### SOAL SINGKAT
Tuliskan kembali seluruh kutipan bacaan tentang kewaspadaan warga dan upaya menjaga keamanan tanpa mengubah satu kata pun.

:: KUTIPAN BACAAN

Baru kebenarannya apa? kitong tidak tahu.
Yang kitong tahu hanyalah waspada.
Kalau kerja lebih baik pergi pulang bermotor sama-sama. Lihat kiri kanan, awasi spion, hindari kawasan sepi dan jalan malam, motor jangan kelihatan glowing. Dan lain-lain. Adaptasi namanya.
Baru sampai kapan?
Ada lagi yang meminta agar polisi sigap, patroli di kawasan rawan, bikin pos-pos polisi, razia senjata tajam, dll.
Kategori kawasan rawan itu apa?
Anggaran bikin pos-pos polisi darimana?
Razia sajam mau sampai kapan?
Apa dorang tahu siapa (potensi) pelaku-pelakunya?
Atau hanya atas dasar curiga karena stigma dan prasangka tertentu?
Ada juga aspirasi mengaktifkan patroli komunitas, siskamling, karang taruna dan sejenisnya. Katanya bahkan ada anggaranya di daftar anggaran pemerintah daerah. Nah, itu bagaimana lagi itu?

::::
:: BARIS DATA

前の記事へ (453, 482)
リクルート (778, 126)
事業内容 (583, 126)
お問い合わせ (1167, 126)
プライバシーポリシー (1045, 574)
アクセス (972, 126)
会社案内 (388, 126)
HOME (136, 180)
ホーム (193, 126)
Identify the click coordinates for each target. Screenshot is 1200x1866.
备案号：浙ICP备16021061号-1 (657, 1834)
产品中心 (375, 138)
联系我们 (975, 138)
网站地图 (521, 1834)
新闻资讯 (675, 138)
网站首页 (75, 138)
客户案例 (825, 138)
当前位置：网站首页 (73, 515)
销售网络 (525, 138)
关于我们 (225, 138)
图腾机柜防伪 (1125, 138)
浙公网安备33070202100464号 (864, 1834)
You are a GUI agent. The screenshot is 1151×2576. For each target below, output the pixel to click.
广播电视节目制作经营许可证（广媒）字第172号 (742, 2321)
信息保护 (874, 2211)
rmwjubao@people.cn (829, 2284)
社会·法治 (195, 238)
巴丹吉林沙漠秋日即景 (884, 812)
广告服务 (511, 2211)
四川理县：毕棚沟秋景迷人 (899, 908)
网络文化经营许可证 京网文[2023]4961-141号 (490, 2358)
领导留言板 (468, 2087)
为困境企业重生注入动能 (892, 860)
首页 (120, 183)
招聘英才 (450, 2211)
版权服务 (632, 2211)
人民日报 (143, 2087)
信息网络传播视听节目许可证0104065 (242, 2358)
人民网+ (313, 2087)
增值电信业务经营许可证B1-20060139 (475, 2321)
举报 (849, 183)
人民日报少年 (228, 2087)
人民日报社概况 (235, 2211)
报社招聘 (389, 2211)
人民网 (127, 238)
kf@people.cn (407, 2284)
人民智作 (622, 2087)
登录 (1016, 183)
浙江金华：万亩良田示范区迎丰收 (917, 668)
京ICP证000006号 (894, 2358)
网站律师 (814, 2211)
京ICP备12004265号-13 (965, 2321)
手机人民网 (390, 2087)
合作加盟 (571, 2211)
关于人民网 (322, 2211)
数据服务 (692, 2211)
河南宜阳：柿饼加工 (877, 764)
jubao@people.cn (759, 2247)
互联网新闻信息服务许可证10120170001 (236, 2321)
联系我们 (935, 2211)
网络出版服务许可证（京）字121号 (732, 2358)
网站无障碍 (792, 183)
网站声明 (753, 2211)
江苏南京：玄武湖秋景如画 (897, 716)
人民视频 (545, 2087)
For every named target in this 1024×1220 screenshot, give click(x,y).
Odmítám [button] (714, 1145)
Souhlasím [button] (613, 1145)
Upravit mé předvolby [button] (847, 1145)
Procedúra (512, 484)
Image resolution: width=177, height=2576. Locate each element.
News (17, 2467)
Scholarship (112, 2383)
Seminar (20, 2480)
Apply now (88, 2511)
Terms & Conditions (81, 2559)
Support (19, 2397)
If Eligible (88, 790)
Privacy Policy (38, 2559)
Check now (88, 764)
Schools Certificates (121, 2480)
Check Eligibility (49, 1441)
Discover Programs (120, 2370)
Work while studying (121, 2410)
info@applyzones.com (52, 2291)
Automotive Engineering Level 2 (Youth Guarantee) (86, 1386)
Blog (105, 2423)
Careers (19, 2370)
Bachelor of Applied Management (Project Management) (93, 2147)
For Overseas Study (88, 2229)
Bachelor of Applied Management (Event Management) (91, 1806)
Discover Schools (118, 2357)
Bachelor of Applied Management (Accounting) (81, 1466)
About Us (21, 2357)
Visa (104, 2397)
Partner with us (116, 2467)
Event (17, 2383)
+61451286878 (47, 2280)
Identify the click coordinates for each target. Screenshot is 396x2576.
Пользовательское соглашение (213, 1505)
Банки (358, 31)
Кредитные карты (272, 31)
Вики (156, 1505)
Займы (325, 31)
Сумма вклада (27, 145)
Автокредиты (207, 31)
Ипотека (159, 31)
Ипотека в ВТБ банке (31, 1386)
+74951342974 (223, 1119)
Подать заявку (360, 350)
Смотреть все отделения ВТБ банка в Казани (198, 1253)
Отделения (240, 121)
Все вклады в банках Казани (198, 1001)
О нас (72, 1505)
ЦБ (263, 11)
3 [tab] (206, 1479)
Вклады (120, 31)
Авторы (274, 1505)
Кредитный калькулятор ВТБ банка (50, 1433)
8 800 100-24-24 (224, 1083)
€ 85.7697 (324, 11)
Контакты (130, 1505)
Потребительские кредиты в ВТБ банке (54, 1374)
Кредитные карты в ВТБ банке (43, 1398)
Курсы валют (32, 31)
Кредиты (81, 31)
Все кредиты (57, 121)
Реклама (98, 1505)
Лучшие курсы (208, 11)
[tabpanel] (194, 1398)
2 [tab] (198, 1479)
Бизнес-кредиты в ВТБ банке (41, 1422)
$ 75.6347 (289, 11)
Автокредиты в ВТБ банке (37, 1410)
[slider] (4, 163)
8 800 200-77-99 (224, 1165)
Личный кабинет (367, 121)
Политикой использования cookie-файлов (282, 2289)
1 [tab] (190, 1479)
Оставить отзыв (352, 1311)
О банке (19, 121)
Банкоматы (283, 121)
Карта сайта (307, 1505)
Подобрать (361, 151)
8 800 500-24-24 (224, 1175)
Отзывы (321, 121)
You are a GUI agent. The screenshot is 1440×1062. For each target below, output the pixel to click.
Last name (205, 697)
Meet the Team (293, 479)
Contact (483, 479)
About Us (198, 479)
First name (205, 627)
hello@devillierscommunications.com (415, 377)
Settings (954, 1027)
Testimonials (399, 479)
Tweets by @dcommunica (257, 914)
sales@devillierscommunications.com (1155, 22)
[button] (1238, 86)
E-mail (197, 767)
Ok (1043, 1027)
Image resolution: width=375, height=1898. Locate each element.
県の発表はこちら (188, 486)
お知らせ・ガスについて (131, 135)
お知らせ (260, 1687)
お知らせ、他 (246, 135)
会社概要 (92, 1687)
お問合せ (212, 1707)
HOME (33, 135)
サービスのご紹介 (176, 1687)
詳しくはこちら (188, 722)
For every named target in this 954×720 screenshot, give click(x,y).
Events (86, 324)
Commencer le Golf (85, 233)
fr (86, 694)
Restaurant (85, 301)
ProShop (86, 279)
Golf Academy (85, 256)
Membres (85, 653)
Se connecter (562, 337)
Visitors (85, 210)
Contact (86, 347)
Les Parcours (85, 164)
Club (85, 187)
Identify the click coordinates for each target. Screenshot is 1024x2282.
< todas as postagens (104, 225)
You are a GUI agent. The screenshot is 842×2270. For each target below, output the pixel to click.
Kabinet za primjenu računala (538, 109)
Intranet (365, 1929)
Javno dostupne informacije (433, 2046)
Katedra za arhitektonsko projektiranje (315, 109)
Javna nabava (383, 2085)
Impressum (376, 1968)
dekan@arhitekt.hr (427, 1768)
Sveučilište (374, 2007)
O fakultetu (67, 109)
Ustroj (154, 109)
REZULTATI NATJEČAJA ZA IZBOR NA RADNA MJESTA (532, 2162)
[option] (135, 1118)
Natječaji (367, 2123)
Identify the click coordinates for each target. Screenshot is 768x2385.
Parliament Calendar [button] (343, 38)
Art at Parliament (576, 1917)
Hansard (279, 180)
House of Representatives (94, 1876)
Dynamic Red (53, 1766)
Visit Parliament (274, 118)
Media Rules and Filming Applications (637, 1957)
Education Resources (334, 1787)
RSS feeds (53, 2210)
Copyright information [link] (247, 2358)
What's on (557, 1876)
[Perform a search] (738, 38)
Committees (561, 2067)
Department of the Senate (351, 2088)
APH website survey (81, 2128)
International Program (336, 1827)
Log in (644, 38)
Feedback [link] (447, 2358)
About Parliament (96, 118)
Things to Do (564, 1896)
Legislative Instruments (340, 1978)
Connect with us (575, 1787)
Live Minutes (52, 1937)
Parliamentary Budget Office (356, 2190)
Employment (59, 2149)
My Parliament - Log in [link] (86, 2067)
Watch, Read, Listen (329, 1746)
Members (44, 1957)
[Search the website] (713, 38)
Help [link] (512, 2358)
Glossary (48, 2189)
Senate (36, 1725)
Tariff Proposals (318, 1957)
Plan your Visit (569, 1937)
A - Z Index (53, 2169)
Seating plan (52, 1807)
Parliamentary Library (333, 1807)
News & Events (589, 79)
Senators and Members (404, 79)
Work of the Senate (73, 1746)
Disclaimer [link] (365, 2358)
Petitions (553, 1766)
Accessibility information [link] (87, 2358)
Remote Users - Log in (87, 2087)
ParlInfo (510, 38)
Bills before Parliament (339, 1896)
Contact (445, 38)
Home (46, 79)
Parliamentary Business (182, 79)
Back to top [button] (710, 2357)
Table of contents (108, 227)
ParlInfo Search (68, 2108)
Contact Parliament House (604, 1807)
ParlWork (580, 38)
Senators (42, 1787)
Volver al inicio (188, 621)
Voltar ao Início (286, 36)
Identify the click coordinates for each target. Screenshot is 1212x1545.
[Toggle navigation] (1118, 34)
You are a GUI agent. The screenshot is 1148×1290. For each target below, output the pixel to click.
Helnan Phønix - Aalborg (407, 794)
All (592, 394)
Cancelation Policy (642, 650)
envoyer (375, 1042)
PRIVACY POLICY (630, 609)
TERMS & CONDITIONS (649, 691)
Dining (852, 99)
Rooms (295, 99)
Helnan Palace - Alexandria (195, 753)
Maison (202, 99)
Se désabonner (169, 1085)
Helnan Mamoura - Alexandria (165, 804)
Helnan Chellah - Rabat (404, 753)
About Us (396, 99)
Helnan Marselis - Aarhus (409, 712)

::::

### PENYELESAIAN SOAL
Baru kebenarannya apa? kitong tidak tahu.
Yang kitong tahu hanyalah waspada.
Kalau kerja lebih baik pergi pulang bermotor sama-sama. Lihat kiri kanan, awasi spion, hindari kawasan sepi dan jalan malam, motor jangan kelihatan glowing. Dan lain-lain. Adaptasi namanya.
Baru sampai kapan?
Ada lagi yang meminta agar polisi sigap, patroli di kawasan rawan, bikin pos-pos polisi, razia senjata tajam, dll.
Kategori kawasan rawan itu apa?
Anggaran bikin pos-pos polisi darimana?
Razia sajam mau sampai kapan?
Apa dorang tahu siapa (potensi) pelaku-pelakunya?
Atau hanya atas dasar curiga karena stigma dan prasangka tertentu?
Ada juga aspirasi mengaktifkan patroli komunitas, siskamling, karang taruna dan sejenisnya. Katanya bahkan ada anggaranya di daftar anggaran pemerintah daerah. Nah, itu bagaimana lagi itu?